Paul E. Murphy [Wed, 1 Jun 2022 16:19:49 +0000 (16:19 +0000)]
nptl_db: disable DT_RELR on libthread_db.so
Some nptl tests inadvertently use the host's gdb to verify
libthread_db.so, which is loaded with the host's runtime. This causes
a couple of test failures when the host glibc does not support DT_RELR.
The not correct, but simple, workaround is to build without DT_RELR
as this library is otherwise likely to load on glibc 2.17 and newer
today.
This allows tst-pthread-gdb-attach{,-static} to continue working
when testing on a gdb loaded with an older glibc.
This avoids a failure in tst-pthread-gdb-attach similar to:
Trying host libthread_db library: .../build/glibc/nptl_db/libthread_db.so.1.
dlopen failed: /lib64/libc.so.6: version `GLIBC_ABI_DT_RELR' not found (required by .../build/glibc/nptl_db/libthread_db.so.1).
Noah Goldstein [Fri, 3 Jun 2022 23:52:37 +0000 (18:52 -0500)]
x86: ZERO_UPPER_VEC_REGISTERS_RETURN_XTEST expect no transactions
Give fall-through path to `vzeroupper` and taken-path to `vzeroall`.
Generally even on machines with RTM the expectation is the
string-library functions will not be called in transactions. Reviewed-by: H.J. Lu <hjl.tools@gmail.com>
Noah Goldstein [Tue, 7 Jun 2022 04:11:32 +0000 (21:11 -0700)]
x86: Optimize memrchr-avx2.S
The new code:
1. prioritizes smaller user-arg lengths more.
2. optimizes target placement more carefully
3. reuses logic more
4. fixes up various inefficiencies in the logic. The biggest
case here is the `lzcnt` logic for checking returns which
saves either a branch or multiple instructions.

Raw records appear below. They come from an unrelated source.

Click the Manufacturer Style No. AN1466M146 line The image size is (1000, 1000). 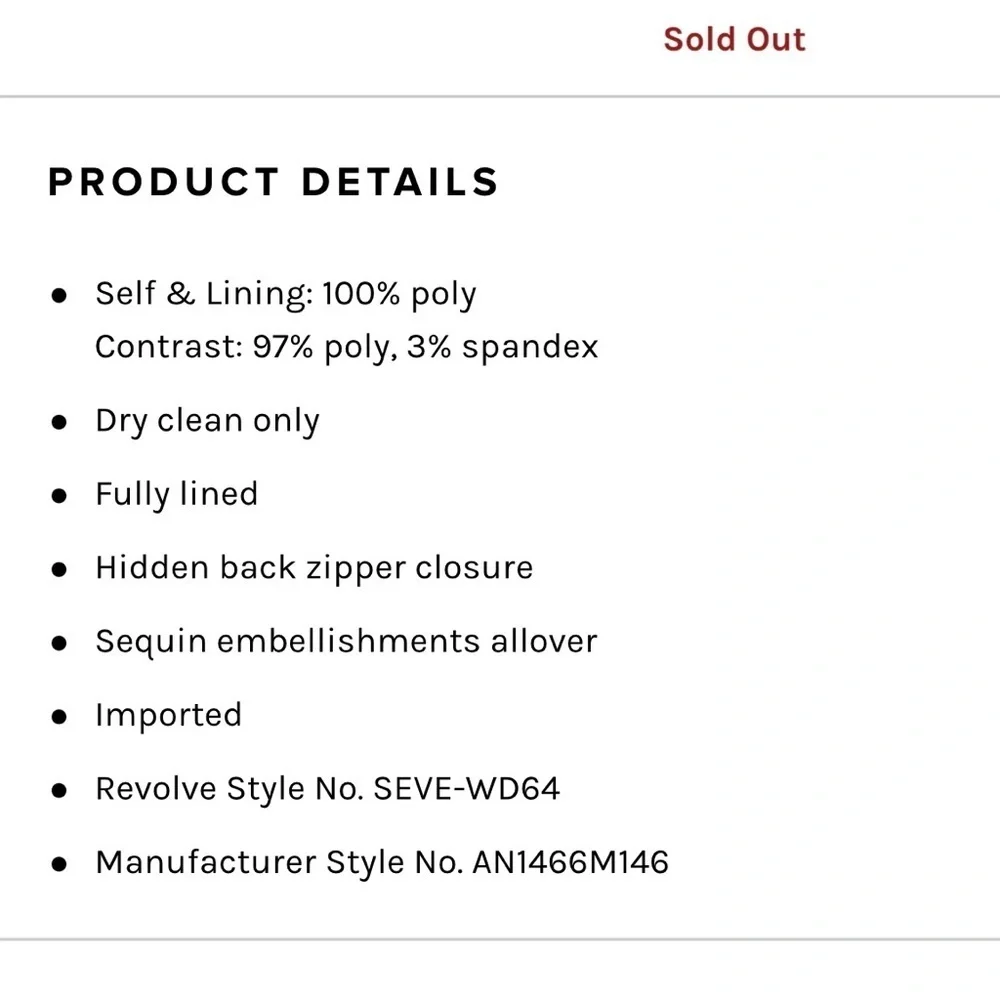(x=382, y=862)
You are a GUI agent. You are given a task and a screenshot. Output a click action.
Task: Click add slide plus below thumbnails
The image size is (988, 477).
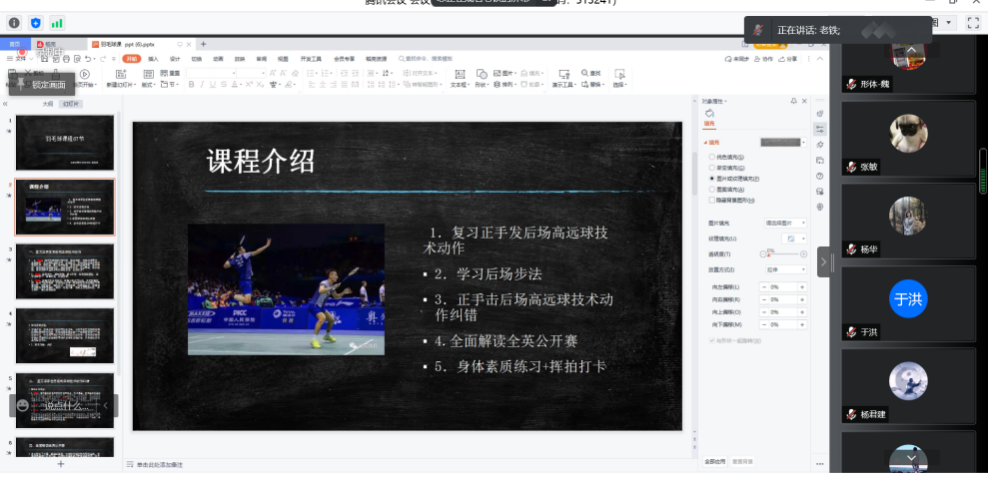coord(60,464)
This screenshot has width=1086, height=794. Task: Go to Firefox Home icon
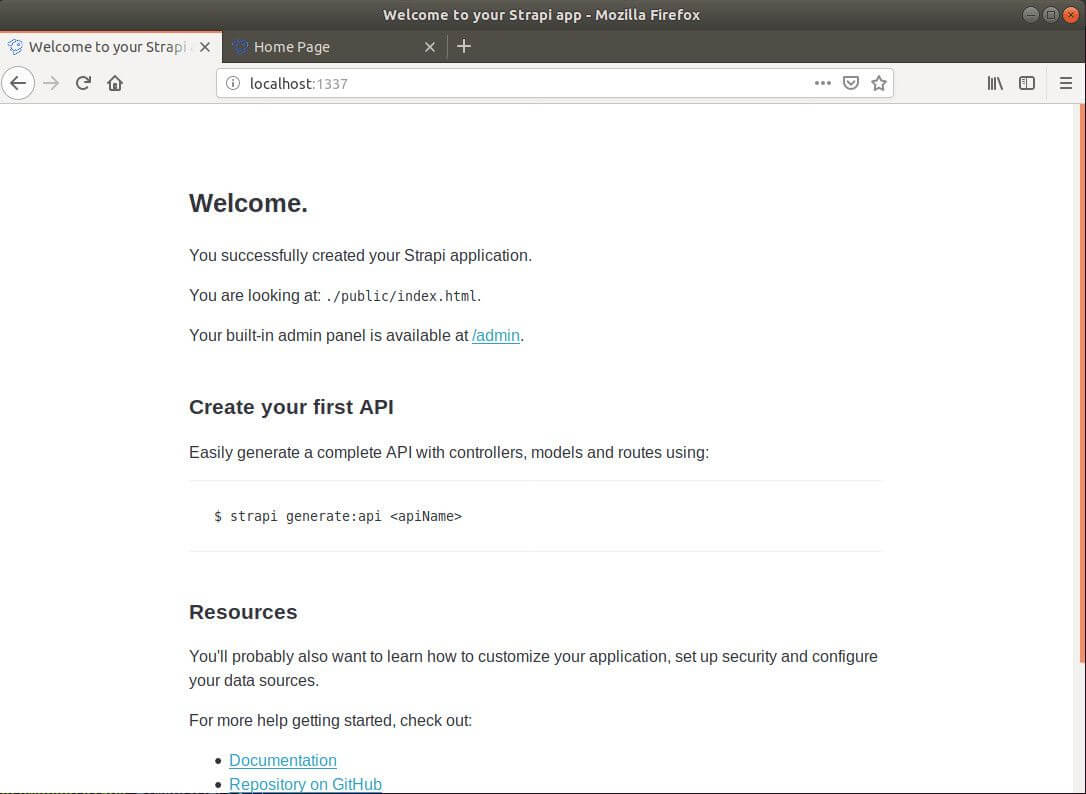pos(115,83)
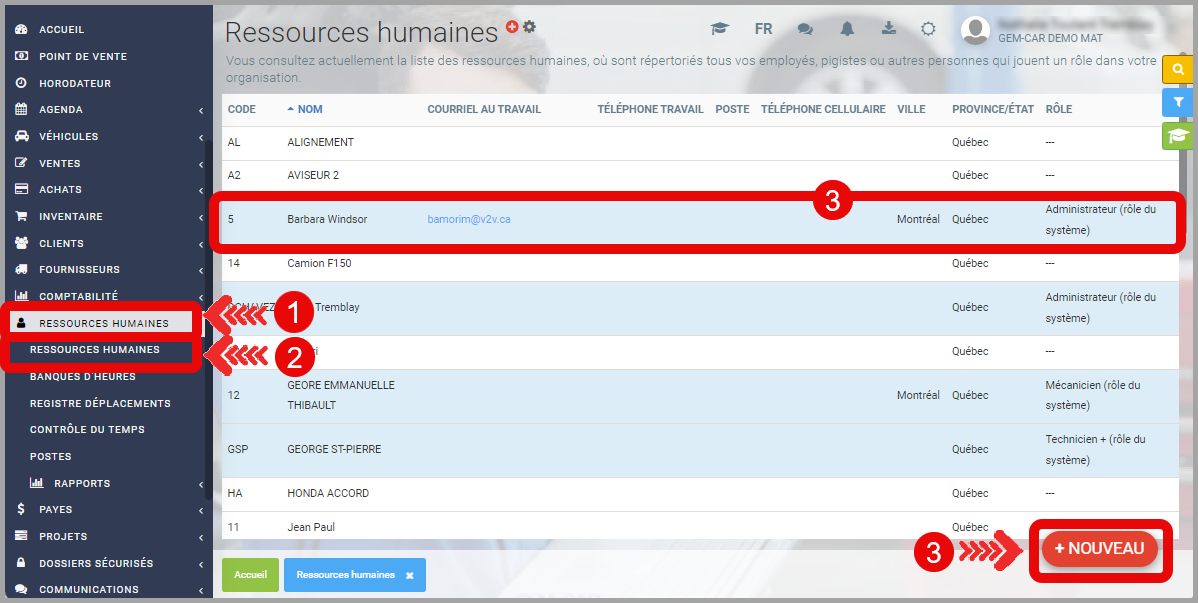
Task: Click the yellow search button on right edge
Action: point(1178,70)
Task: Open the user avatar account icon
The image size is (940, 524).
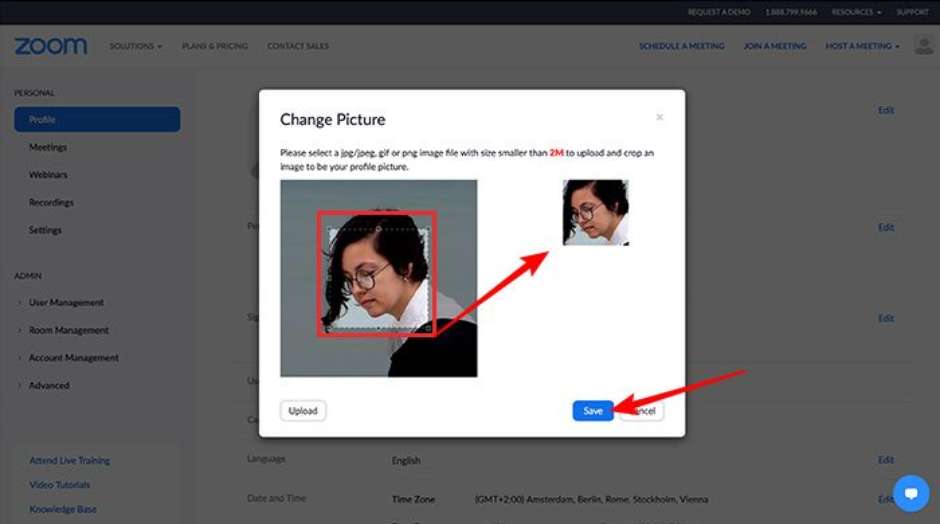Action: pos(923,46)
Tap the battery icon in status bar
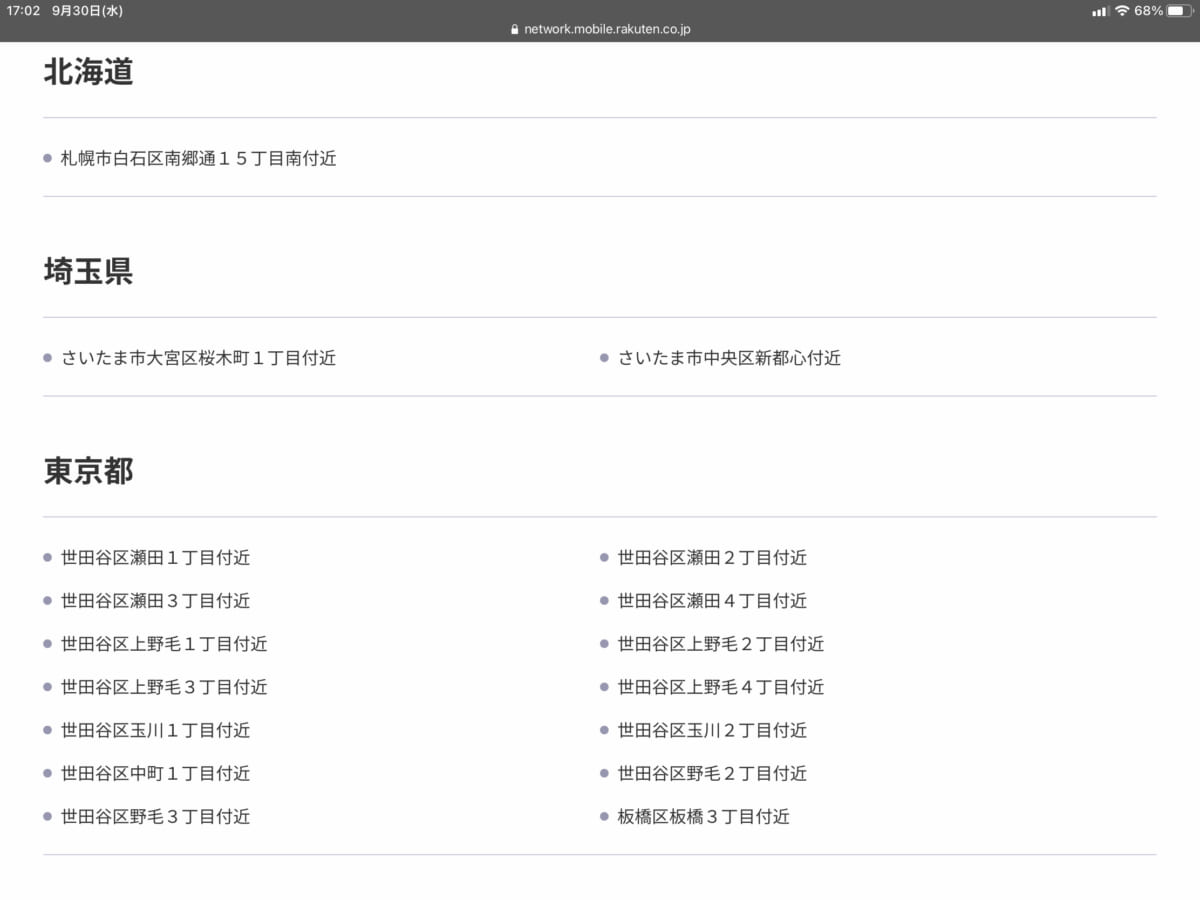 [x=1180, y=11]
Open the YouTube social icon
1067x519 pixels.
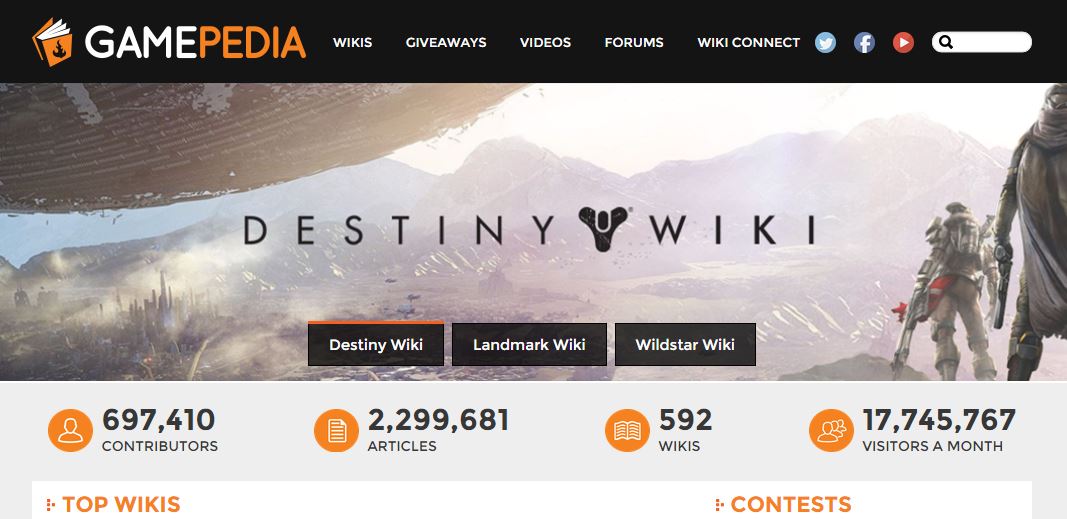903,43
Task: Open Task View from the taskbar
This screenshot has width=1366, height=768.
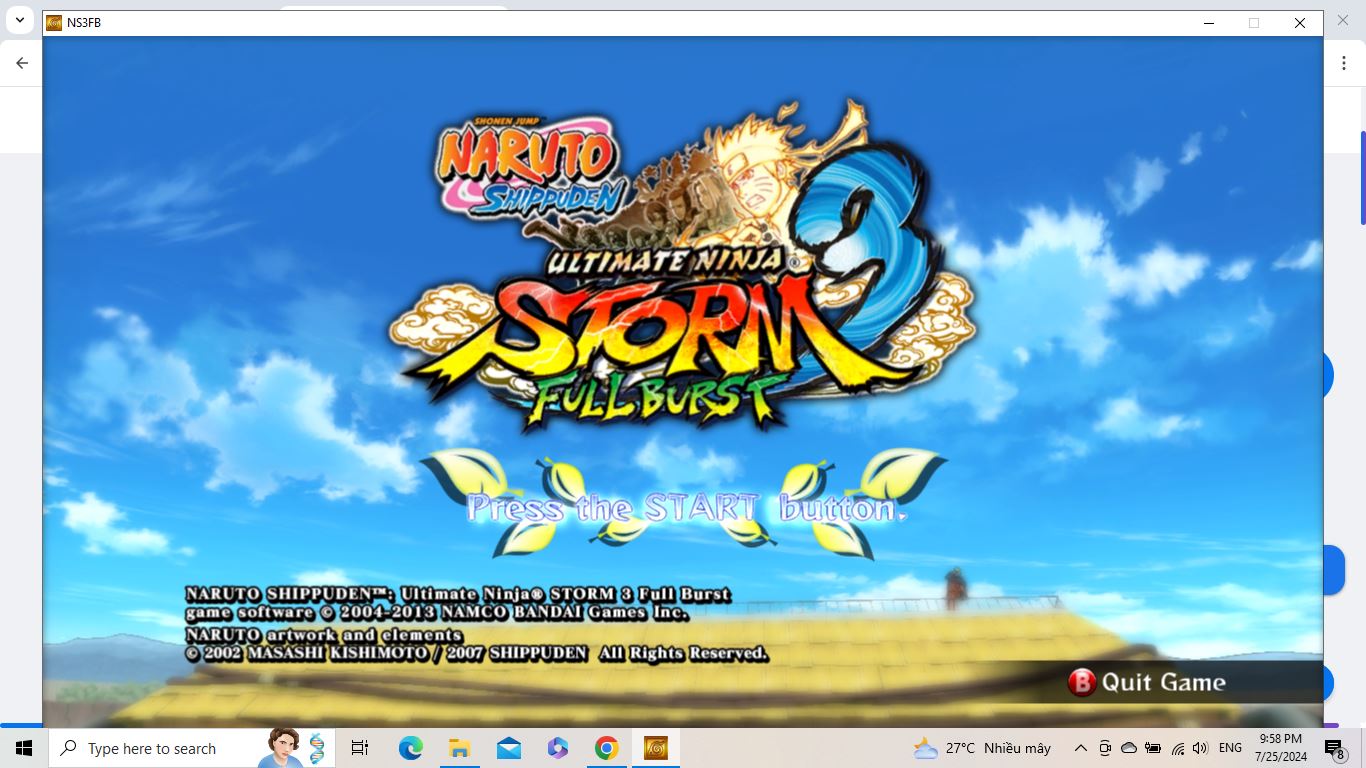Action: pos(359,748)
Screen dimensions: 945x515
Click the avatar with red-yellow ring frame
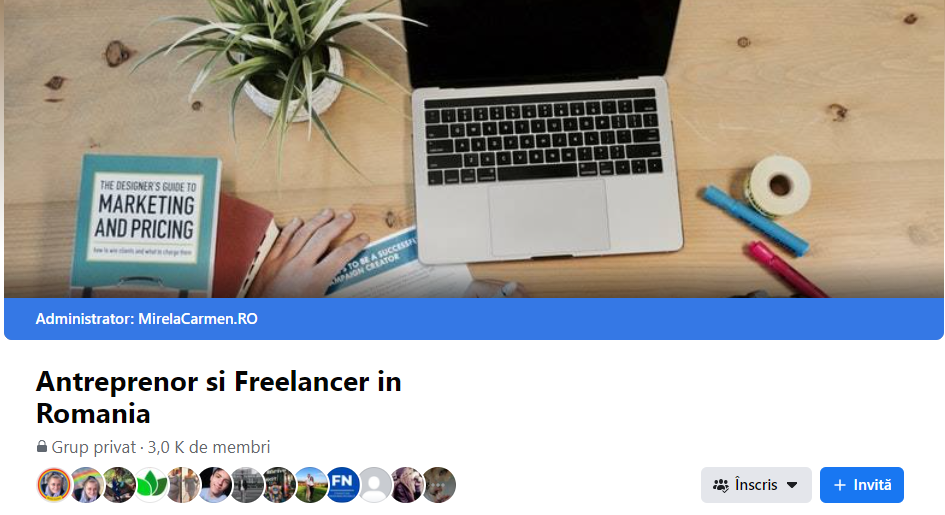(54, 485)

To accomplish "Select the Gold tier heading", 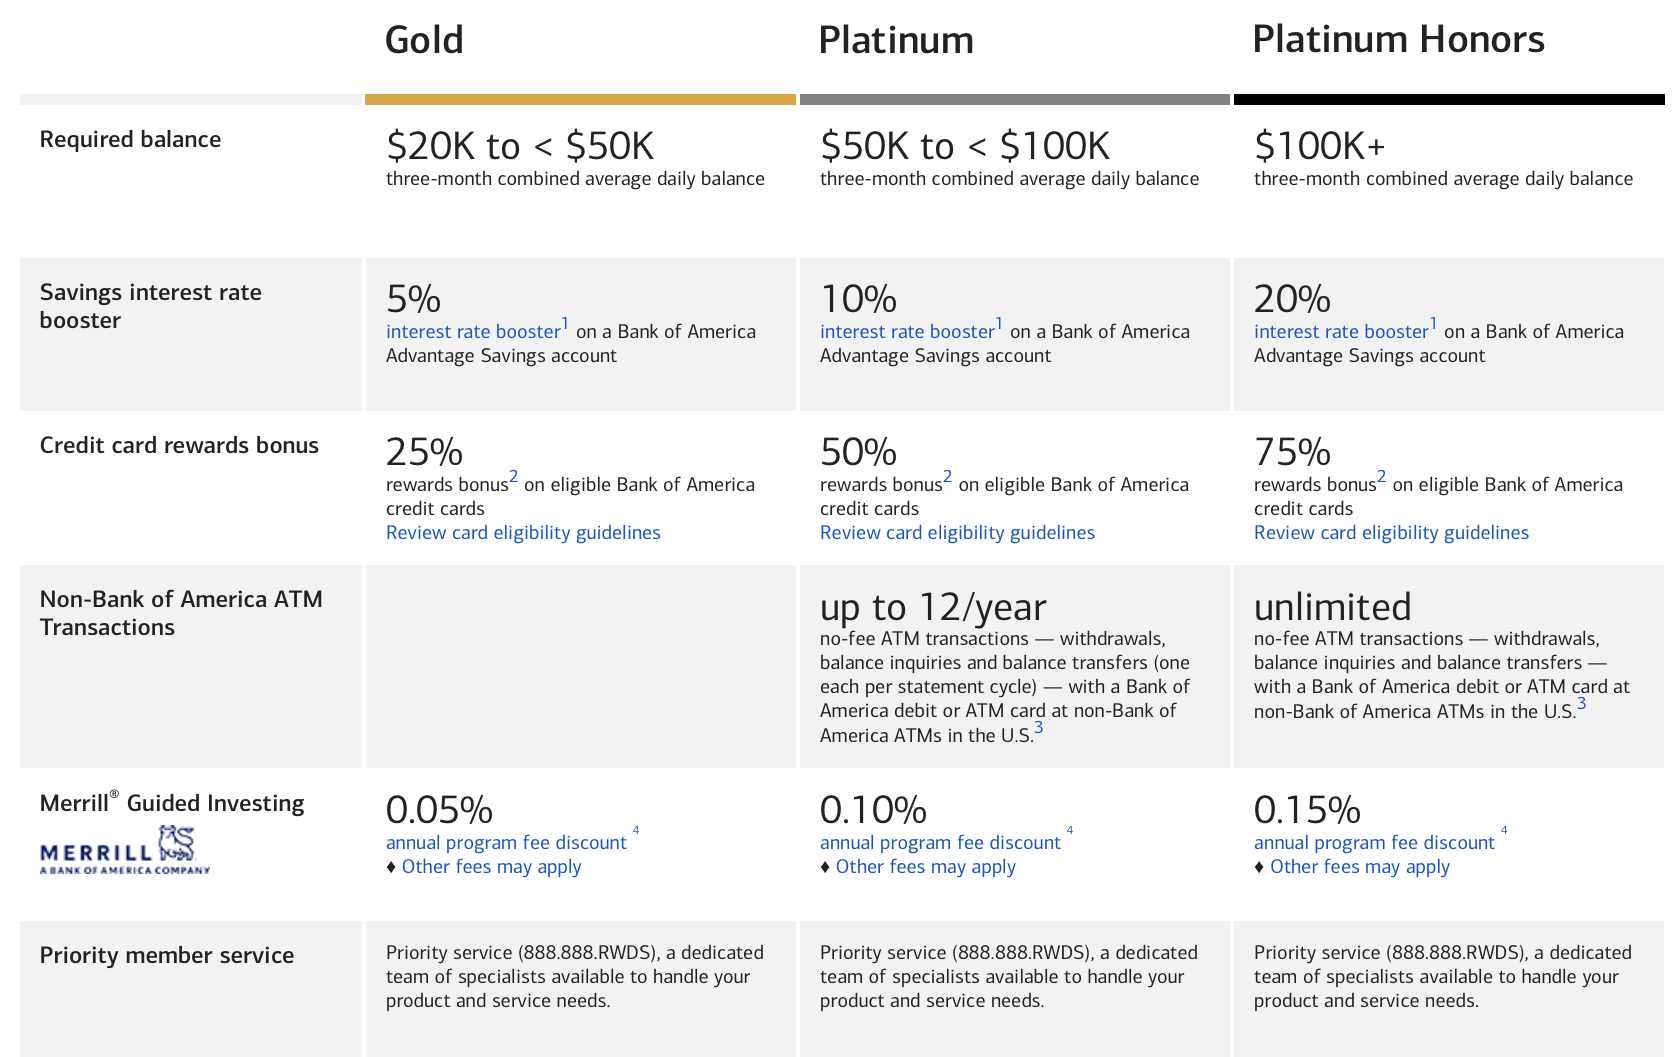I will coord(424,40).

The total code size saving is: 306 bytes
Geometric Mean of all benchmarks New / Old: 0.760
Regressions:
There are some regressions. Particularly where the length (user arg
length) is large but the position of the match char is near the
beginning of the string (in first VEC). This case has roughly a
10-20% regression.
This is because the new logic gives the hot path for immediate matches
to shorter lengths (the more common input). This case has roughly
a 15-45% speedup.
Full xcheck passes on x86_64. Reviewed-by: H.J. Lu <hjl.tools@gmail.com>
Noah Goldstein [Tue, 7 Jun 2022 04:11:31 +0000 (21:11 -0700)]
x86: Optimize memrchr-evex.S
The new code:
1. prioritizes smaller user-arg lengths more.
2. optimizes target placement more carefully
3. reuses logic more
4. fixes up various inefficiencies in the logic. The biggest
case here is the `lzcnt` logic for checking returns which
saves either a branch or multiple instructions.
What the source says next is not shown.